## Work instructions
Set down every one of the following rows verbatim, preserving each character and line break.

+ + +

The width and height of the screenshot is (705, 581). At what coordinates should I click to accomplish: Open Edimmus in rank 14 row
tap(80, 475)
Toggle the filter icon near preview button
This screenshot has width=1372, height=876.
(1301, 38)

+ + +

## Result for this exercise
The width and height of the screenshot is (705, 581). At what coordinates should I click to accomplish: Open Edimmus in rank 14 row
tap(80, 475)
Toggle the filter icon near preview button
This screenshot has width=1372, height=876.
(1301, 38)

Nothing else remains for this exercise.